(Montréal) Un test sanguin mis au point par des chercheurs américains permettrait d’identifier avec une grande précision les patients dont les cerveaux présentent les premiers signes de la maladie d’Alzheimer, et ce jusqu’à 20 ans avant l’apparition des premières pertes de mémoire.

Ce nouveau test pourrait même être encore plus précis que la tomographie par émission de positrons (PET scan) qui est normalement utilisée pour confirmer la présence dans le cerveau de dépôts amyloïdes.

Ces dépôts commencent à engommer le cerveau jusqu’à deux décennies avant que ne se manifestent les pertes de mémoire et la confusion typiques de la maladie d’Alzheimer.

Le test développé par les chercheurs de l’Université Washington, à Saint-Louis, mesure les taux d’amyloïdes dans le sang. Lorsque ces taux sont combinés à l’âge du patient et à la présence d’une variante génétique appelée APOE4, le test détecte la présence dans le cerveau de dépôts amyloïdes avec une précision de 94%.

Le risque de souffrir de la maladie double à tous les cinq ans à partir de l’âge de 65 ans. La variante génétique APOE4 augmente ce risque de trois à cinq fois.

Le test est si précis qu’il réussissait parfois à détecter la présence des dépôts quelques années avant que la tomographie par émission de positrons ne soit en mesure de le faire.

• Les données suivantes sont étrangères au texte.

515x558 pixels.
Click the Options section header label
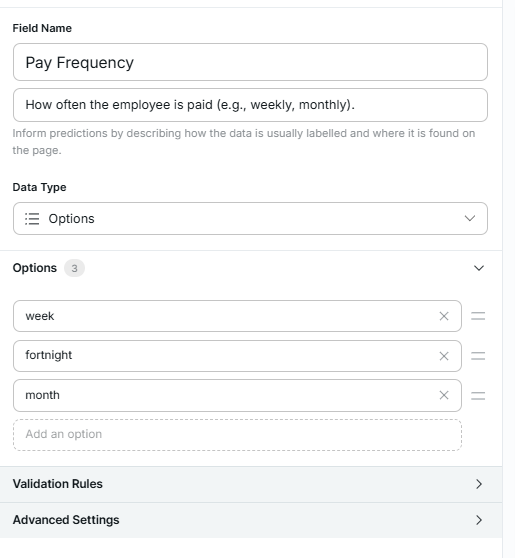(x=35, y=268)
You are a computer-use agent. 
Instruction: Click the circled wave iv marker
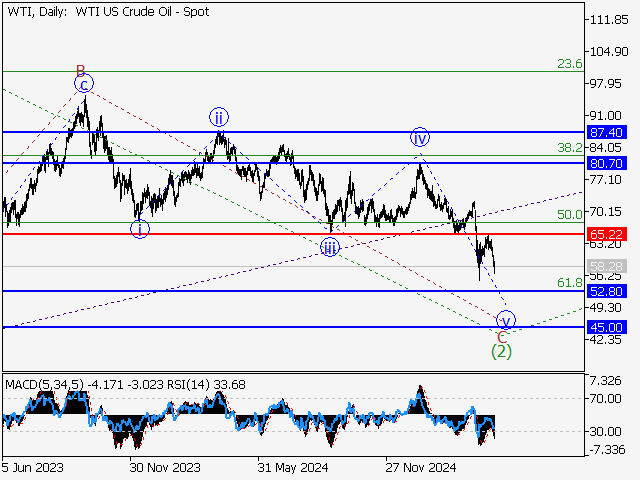point(419,138)
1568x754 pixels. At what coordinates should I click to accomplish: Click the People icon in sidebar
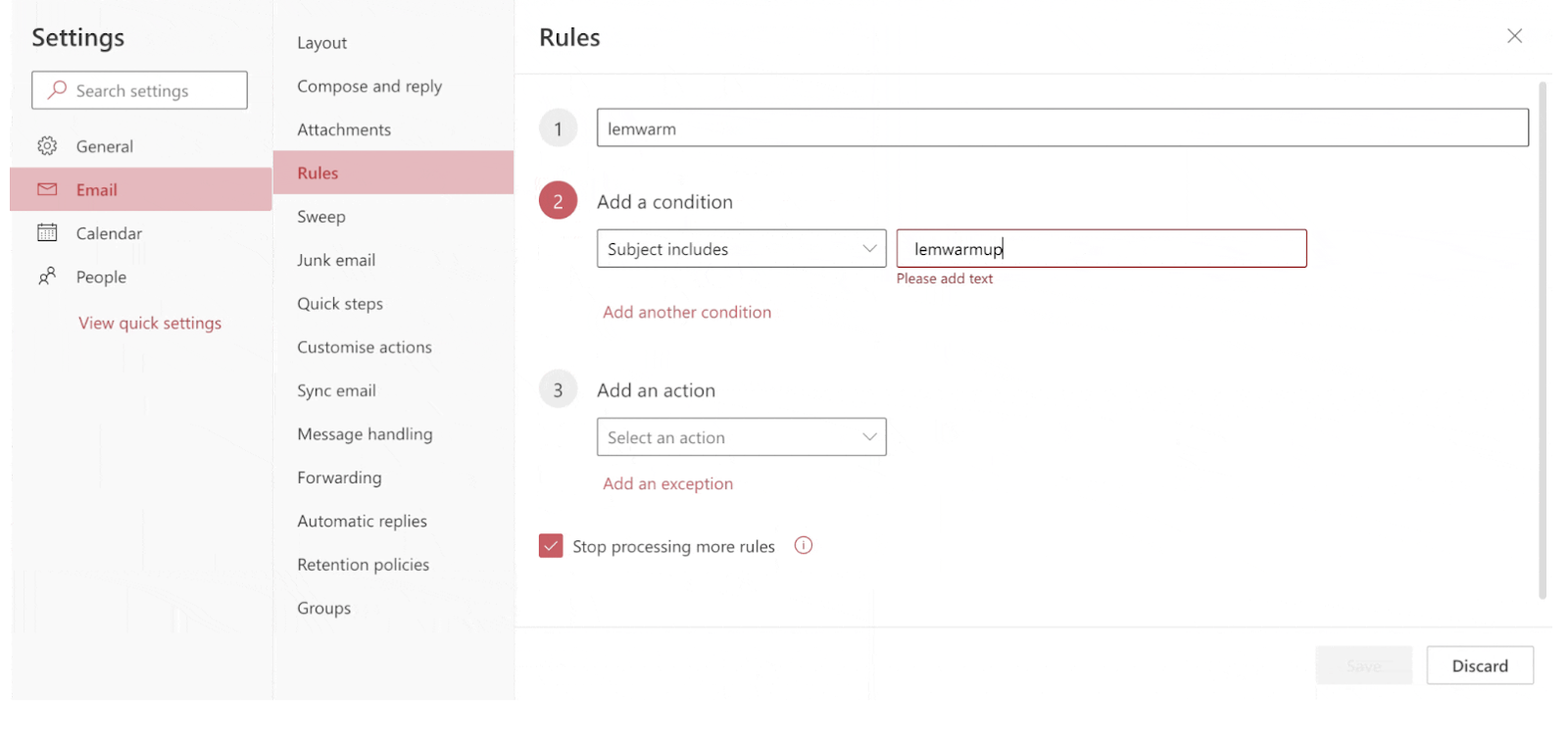tap(47, 276)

«Ça change énormément de choses, a commenté Hélène Girouard, de l’Institut universitaire de gériatrie de Montréal. La maladie d’Alzheimer est une démence, et quand on dit démence, ça signifie que la personne ne peut plus vaquer à ses responsabilités habituelles, qu’elle n’est plus autonome, et ça veut dire que le cerveau est biologiquement très endommagé, et même avant qu’il y ait des signes cliniques.»

L’impact clinique du test pourrait donc être monumental, puisqu’il pourrait permettre d’identifier très tôt les patients chez qui les dépôts amyloïdes ont commencé à se former afin de tester chez eux des traitements pour ralentir, voire stopper, la progression de la maladie.

«Le cerveau devient un peu comme un fromage Gruyère, il y a plein de trous, et le volume cérébral n’est vraiment plus le même à partir du moment où on est diagnostiqué avec la maladie d’Alzheimer, a ajouté Mme Girouard. Donc il faut vraiment prévenir toute la neurodégénérescence, et ça, ça doit se faire des années avant.»

Actuellement, les patients ne sont traités qu’après l’apparition des symptômes, quand leurs cerveaux sont déjà fortement abîmés. Le problème, c’est que les dommages surviennent bien avant l’apparition des signes cliniques.

«Une fois que la personne est diagnostiquée, tout ce qu’on peut faire, tout ce qu’on peut espérer, avec la technologie qu’on a actuellement, c’est de ralentir la progression. C’est tout ce qu’on peut espérer. Mais si on traite vingt ans plus tôt, alors là on peut vraiment espérer une prévention», a dit Mme Girouard.

En termes clairs, une personne traitée vingt ans avant l’apparition des premiers symptômes et qui aurait autrement été condamnée à souffrir de la maladie d’Alzheimer pourrait carrément y échapper.

« C’est beaucoup plus facile, pharmacologiquement, de prévenir vingt ans plus tôt que d’essayer de guérir quelqu’un qui est déjà atteint, a expliqué Hélène Girouard. En ce moment, la découverte de biomarqueurs pour la maladie d’Alzheimer fait partie de recherches intensives, justement dans l’objectif qu’on puisse vraiment prévenir, parce qu’une fois que c’est diagnostiqué, c’est beaucoup plus difficile. On est très loin d’avoir la technologie suffisante pour guérir la maladie d’Alzheimer une fois diagnostiquée. »

Les conclusions de cette étude sont publiées par le journal médical Neurology.